* _EXERCISE_: Begin at the line containing "Open the #UWC hashtag link" and stop after the line containing "Toggle the .cls". Give those lines of the data again, swapping "truck" for "van" and leaving everything else unchanged.

[Source data]
+ + +
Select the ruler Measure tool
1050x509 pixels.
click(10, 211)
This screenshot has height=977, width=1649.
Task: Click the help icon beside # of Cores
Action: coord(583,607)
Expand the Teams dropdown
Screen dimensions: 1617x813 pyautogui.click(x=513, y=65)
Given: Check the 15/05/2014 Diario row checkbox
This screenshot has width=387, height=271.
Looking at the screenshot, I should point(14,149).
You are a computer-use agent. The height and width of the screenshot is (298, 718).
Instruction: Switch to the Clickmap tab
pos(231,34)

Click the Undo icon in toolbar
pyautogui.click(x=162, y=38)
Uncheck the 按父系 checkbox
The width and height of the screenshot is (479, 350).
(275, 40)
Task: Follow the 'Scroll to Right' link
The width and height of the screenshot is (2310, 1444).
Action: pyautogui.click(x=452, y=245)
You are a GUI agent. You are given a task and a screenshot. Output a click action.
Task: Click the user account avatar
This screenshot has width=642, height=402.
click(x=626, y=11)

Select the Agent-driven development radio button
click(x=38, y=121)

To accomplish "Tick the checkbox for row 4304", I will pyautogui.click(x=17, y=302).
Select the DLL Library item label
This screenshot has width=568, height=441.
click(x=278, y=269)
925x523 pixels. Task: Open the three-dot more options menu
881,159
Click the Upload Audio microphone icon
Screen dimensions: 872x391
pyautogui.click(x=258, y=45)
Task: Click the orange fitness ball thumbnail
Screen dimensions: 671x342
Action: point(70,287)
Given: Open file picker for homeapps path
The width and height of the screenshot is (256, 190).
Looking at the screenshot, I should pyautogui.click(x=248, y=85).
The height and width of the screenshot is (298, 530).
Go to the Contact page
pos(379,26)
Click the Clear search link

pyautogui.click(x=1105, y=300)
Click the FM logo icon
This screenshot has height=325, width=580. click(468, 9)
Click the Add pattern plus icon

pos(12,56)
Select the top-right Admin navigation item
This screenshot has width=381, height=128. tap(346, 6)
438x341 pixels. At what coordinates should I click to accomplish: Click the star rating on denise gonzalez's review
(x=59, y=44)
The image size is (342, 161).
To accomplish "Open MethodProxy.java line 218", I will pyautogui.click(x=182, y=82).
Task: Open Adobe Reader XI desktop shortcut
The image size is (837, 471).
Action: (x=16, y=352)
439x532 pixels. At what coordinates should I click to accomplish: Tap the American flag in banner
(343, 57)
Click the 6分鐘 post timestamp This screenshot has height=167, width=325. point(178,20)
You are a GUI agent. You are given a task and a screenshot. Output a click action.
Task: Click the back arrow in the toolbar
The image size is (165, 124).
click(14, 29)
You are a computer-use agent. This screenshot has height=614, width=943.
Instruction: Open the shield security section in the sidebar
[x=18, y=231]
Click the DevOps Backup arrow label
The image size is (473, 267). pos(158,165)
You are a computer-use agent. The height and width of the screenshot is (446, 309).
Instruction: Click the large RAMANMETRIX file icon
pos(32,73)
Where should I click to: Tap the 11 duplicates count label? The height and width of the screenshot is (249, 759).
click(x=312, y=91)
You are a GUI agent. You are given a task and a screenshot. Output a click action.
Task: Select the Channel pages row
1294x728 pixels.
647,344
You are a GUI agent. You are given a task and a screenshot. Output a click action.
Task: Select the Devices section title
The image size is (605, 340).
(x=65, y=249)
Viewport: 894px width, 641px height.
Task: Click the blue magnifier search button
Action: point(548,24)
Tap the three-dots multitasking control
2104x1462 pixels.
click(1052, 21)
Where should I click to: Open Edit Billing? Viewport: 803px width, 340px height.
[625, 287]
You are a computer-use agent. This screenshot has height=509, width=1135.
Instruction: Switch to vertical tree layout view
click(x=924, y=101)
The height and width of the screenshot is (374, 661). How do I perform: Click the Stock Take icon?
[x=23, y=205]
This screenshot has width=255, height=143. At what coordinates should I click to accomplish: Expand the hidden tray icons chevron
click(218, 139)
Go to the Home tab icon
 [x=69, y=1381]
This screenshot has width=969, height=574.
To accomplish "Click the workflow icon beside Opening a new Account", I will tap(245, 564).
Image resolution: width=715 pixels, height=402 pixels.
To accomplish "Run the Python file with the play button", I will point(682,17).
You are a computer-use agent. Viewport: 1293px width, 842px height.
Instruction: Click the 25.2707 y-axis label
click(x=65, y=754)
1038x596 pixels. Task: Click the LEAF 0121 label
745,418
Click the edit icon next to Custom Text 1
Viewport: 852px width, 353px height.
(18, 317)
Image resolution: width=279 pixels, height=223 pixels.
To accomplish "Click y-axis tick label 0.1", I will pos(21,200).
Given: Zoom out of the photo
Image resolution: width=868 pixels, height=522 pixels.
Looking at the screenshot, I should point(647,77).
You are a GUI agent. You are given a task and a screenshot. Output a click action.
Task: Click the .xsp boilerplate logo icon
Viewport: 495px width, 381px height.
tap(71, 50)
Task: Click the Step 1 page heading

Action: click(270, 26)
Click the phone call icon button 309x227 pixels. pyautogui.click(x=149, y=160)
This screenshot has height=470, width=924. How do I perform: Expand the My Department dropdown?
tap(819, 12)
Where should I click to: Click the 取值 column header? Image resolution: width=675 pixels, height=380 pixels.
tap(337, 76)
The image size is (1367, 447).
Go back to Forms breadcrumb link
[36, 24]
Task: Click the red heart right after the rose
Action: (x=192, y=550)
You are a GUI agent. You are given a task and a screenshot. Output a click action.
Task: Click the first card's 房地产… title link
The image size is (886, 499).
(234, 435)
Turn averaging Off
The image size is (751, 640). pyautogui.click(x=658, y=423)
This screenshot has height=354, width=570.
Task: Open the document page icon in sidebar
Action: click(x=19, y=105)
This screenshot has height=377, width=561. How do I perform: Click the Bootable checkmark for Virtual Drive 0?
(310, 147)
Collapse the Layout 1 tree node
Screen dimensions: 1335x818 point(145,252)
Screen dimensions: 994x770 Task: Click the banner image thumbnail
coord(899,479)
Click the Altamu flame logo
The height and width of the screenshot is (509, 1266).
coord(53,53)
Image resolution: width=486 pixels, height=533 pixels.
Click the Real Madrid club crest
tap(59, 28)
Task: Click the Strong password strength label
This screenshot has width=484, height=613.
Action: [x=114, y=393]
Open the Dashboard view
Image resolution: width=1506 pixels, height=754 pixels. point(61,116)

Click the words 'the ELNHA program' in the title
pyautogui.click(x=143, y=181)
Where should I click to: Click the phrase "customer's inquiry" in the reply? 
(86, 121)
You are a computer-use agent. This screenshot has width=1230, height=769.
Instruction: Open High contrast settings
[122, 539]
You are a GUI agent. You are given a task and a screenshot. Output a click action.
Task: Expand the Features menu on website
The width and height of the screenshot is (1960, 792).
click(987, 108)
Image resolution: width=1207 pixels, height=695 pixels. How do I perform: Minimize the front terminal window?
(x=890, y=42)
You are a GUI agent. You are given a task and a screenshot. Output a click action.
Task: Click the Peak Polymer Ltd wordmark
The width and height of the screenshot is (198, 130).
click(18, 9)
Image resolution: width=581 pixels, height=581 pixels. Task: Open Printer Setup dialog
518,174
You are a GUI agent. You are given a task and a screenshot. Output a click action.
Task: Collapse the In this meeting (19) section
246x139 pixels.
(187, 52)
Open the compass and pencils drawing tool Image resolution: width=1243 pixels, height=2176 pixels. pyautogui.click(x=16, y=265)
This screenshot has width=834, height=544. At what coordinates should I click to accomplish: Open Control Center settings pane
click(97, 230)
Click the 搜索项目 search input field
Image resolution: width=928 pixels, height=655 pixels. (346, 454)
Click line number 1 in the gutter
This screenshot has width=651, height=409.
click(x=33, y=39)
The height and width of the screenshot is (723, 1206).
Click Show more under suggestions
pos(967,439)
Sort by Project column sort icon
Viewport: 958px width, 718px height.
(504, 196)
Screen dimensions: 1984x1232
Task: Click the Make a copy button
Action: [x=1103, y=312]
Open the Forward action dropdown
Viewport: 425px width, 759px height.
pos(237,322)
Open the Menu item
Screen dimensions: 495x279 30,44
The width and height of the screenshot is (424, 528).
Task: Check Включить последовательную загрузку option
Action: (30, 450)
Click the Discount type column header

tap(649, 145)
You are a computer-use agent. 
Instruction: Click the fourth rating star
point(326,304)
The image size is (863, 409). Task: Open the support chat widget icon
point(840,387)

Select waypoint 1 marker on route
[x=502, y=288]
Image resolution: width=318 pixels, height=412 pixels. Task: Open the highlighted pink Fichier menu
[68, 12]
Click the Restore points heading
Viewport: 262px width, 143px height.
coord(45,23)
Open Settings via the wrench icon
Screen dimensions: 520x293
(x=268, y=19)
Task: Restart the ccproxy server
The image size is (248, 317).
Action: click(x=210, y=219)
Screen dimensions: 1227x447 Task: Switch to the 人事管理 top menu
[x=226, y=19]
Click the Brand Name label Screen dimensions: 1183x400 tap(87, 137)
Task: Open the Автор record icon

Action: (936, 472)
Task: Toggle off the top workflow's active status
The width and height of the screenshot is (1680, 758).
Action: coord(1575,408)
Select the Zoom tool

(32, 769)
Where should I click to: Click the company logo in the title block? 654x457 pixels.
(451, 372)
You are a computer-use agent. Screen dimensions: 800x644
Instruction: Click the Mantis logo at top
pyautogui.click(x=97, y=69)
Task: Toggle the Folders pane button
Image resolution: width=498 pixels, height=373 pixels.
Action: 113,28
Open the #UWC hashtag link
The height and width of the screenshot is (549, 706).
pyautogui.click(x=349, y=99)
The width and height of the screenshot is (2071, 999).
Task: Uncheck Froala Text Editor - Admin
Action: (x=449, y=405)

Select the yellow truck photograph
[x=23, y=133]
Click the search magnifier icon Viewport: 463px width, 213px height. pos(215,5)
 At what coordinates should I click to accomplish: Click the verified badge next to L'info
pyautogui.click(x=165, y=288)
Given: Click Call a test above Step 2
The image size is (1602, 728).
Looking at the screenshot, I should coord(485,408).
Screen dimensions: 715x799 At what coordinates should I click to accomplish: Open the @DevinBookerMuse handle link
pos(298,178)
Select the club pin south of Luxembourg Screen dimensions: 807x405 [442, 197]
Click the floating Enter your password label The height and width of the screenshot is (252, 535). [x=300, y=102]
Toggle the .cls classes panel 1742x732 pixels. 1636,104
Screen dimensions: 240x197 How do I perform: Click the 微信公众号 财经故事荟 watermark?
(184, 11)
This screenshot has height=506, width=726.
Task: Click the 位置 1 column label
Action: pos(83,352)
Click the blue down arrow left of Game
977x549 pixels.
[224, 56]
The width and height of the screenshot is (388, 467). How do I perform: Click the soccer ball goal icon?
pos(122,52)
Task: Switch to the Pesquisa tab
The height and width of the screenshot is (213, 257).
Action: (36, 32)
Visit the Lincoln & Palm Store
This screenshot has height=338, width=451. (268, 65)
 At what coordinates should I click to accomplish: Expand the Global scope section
+ + +
* _FULL SOLUTION_:
Open the #UWC hashtag link
The height and width of the screenshot is (549, 706).
pyautogui.click(x=349, y=99)
The width and height of the screenshot is (2071, 999).
Task: Uncheck Froala Text Editor - Admin
Action: (x=449, y=405)

Select the yellow van photograph
[x=23, y=133]
Click the search magnifier icon Viewport: 463px width, 213px height. pos(215,5)
 At what coordinates should I click to accomplish: Click the verified badge next to L'info
pyautogui.click(x=165, y=288)
Given: Click Call a test above Step 2
The image size is (1602, 728).
Looking at the screenshot, I should coord(485,408).
Screen dimensions: 715x799 At what coordinates should I click to accomplish: Open the @DevinBookerMuse handle link
pos(298,178)
Select the club pin south of Luxembourg Screen dimensions: 807x405 [442, 197]
Click the floating Enter your password label The height and width of the screenshot is (252, 535). [x=300, y=102]
Toggle the .cls classes panel 1742x732 pixels. 1636,104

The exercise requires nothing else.